#### [PROBLEM REQUIREMENTS]
Provide only the number of lines in the listing that contain the string "agent".

#### [SUPPLIED MATERIAL]
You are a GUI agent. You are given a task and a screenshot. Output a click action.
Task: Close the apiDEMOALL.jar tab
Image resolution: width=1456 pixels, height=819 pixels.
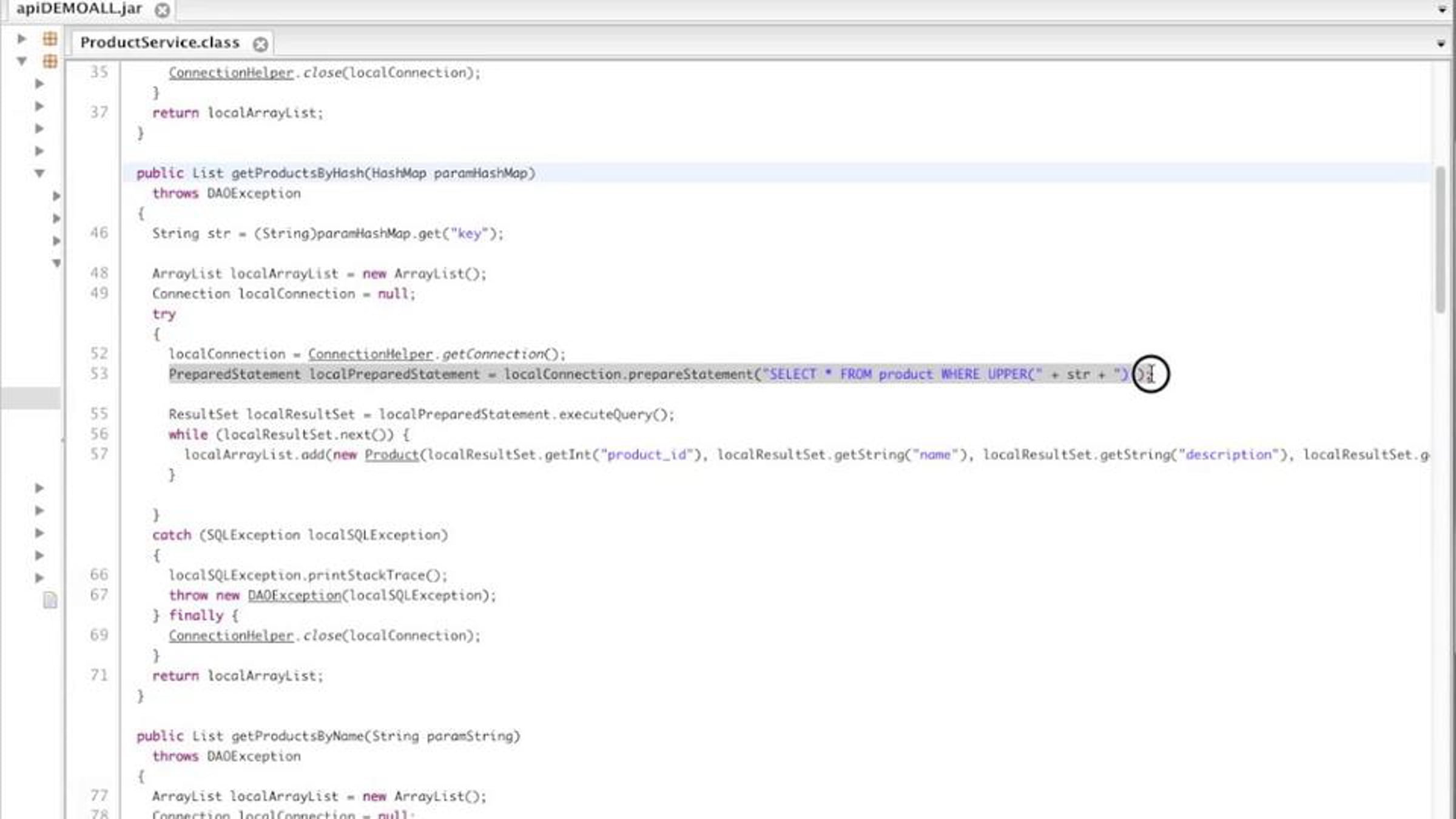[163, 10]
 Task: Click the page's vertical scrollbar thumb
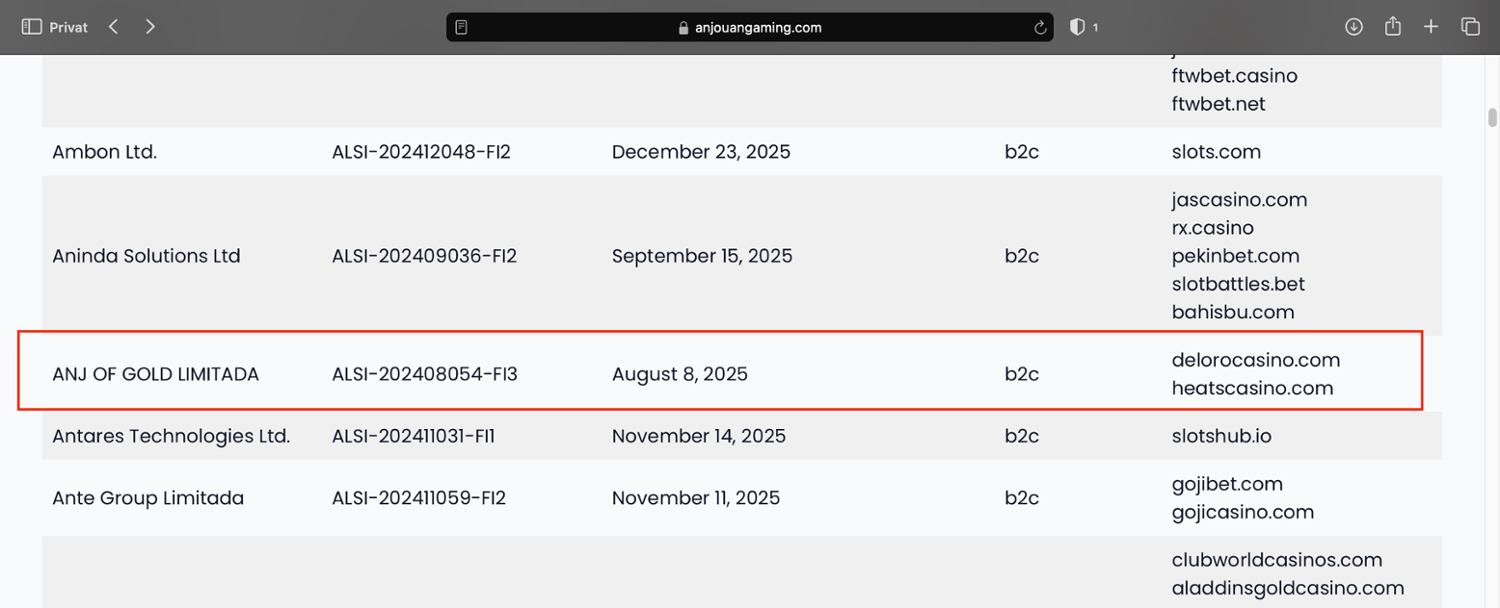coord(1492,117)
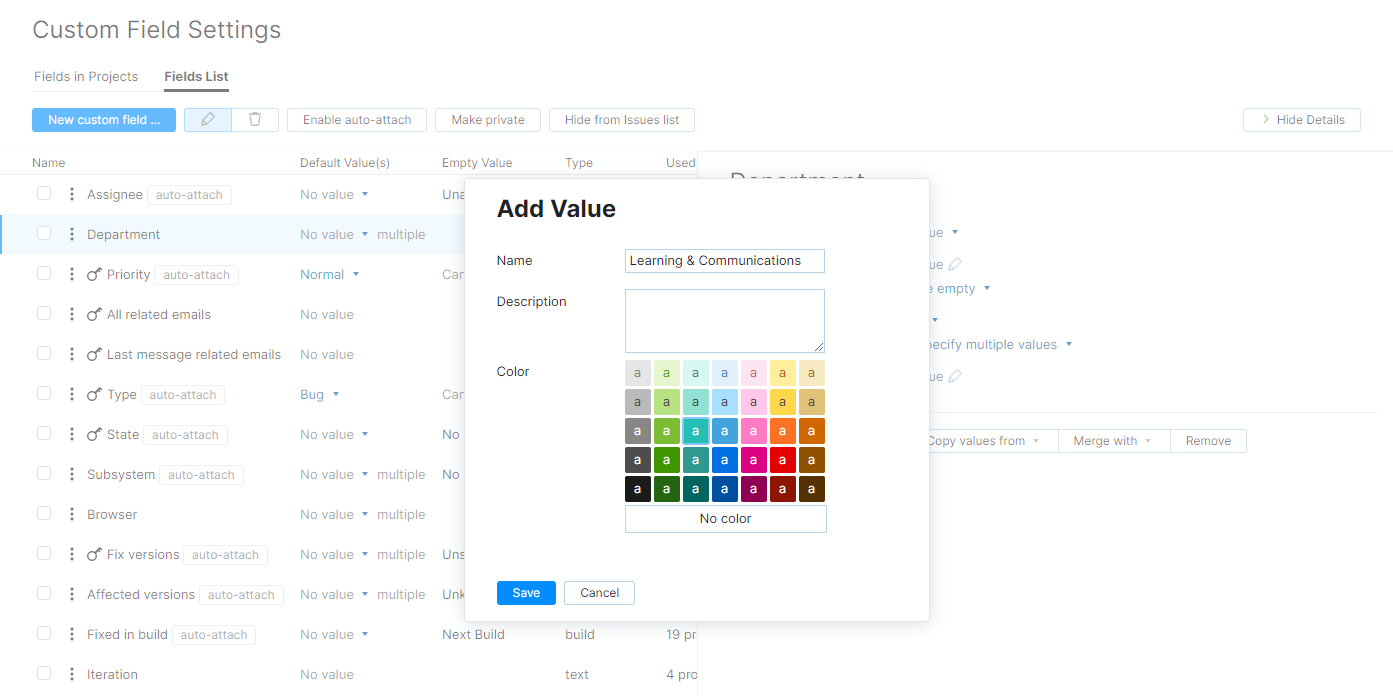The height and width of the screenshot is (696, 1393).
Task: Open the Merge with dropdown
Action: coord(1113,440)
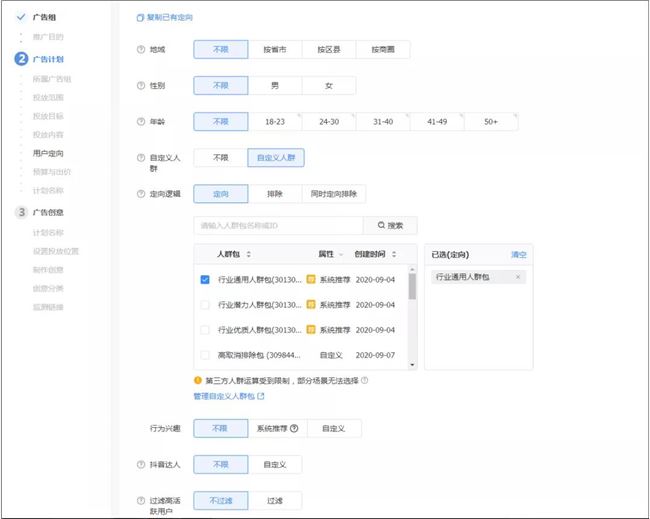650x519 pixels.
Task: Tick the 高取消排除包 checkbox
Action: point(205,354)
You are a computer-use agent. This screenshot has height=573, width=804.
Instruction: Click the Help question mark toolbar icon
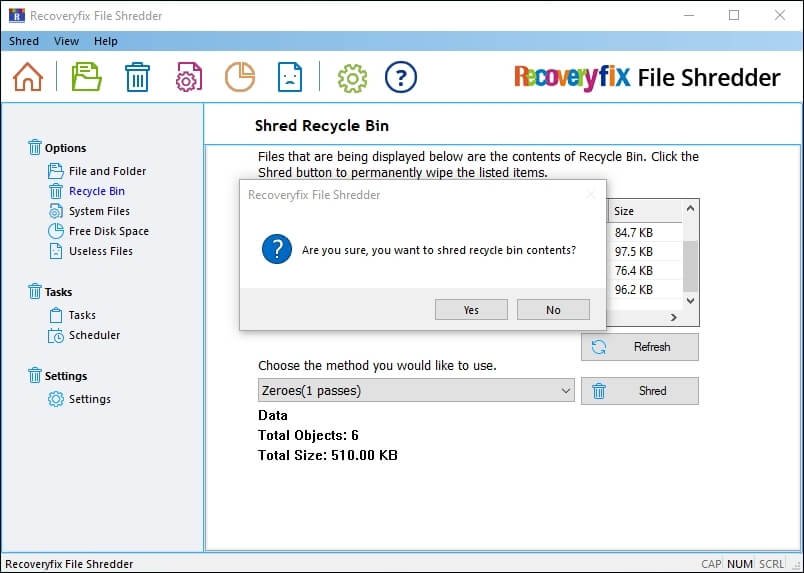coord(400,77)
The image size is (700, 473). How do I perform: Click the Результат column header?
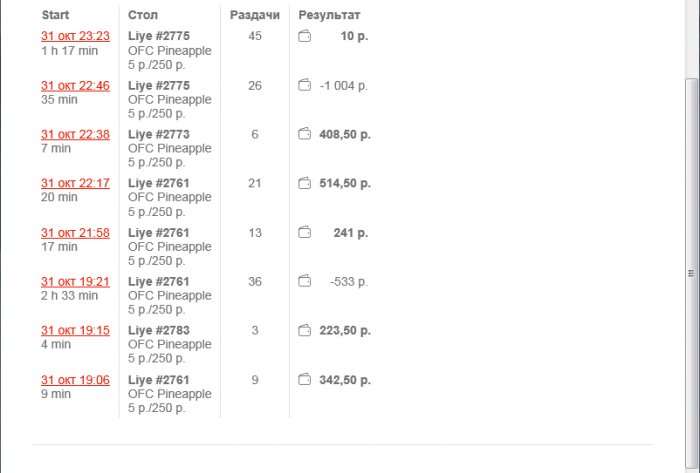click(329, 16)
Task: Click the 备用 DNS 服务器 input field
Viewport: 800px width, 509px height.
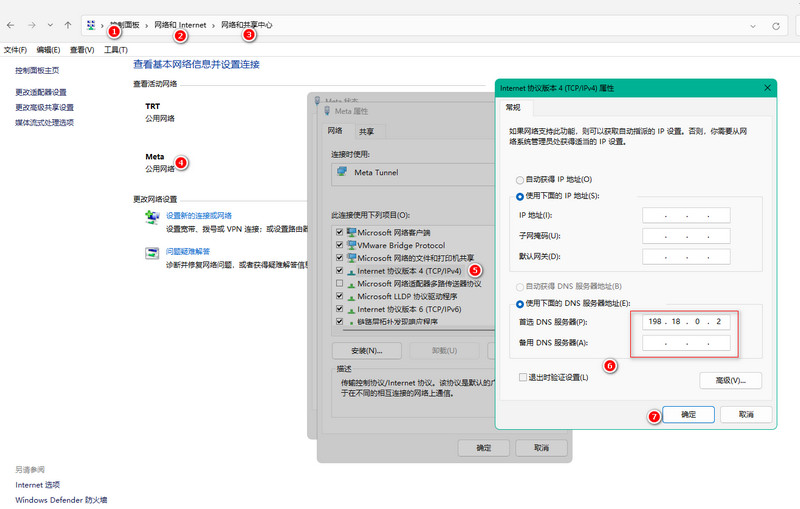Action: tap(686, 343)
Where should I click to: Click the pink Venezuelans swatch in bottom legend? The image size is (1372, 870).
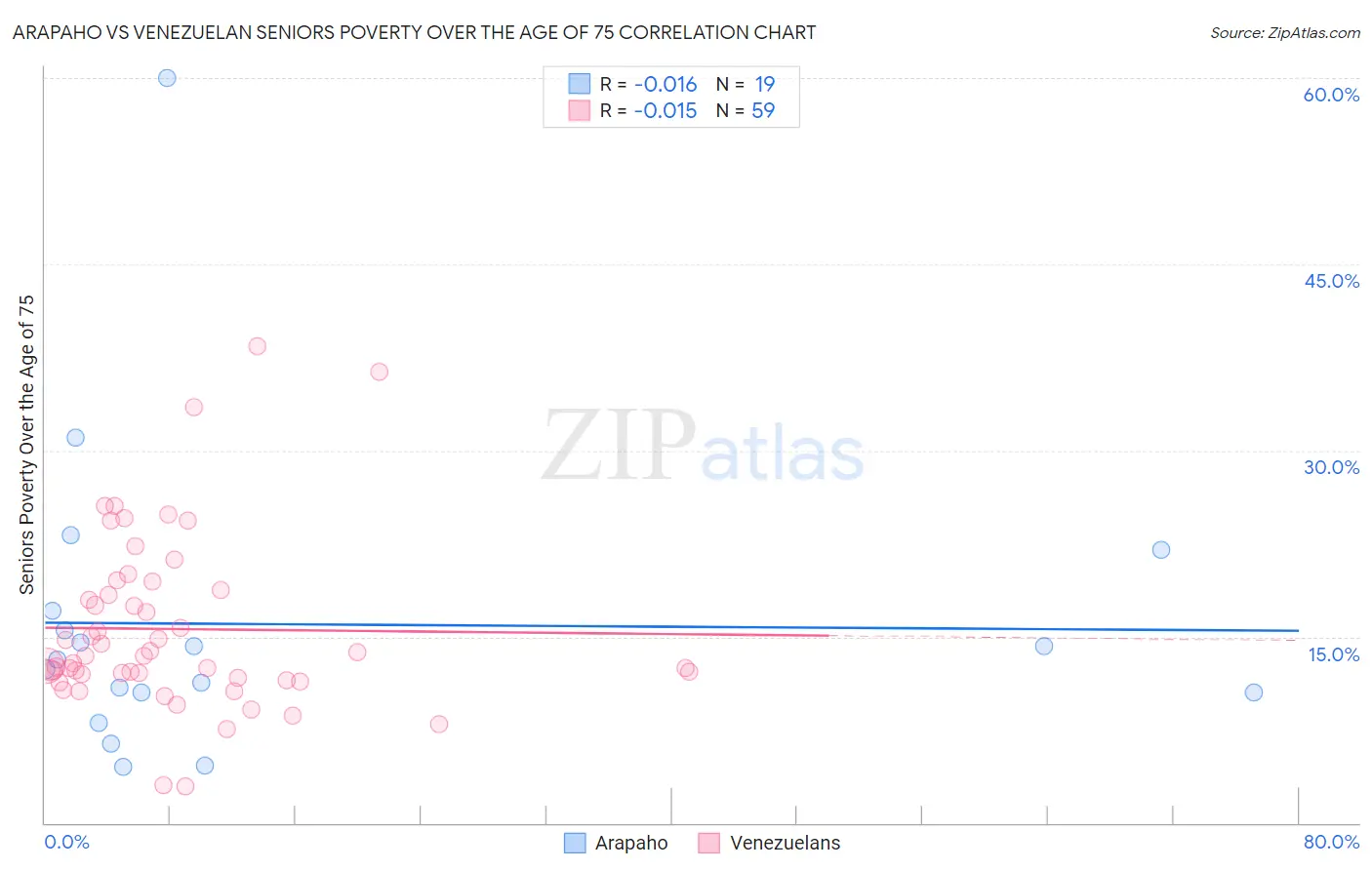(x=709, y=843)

#### [YOUR RESPONSE]
2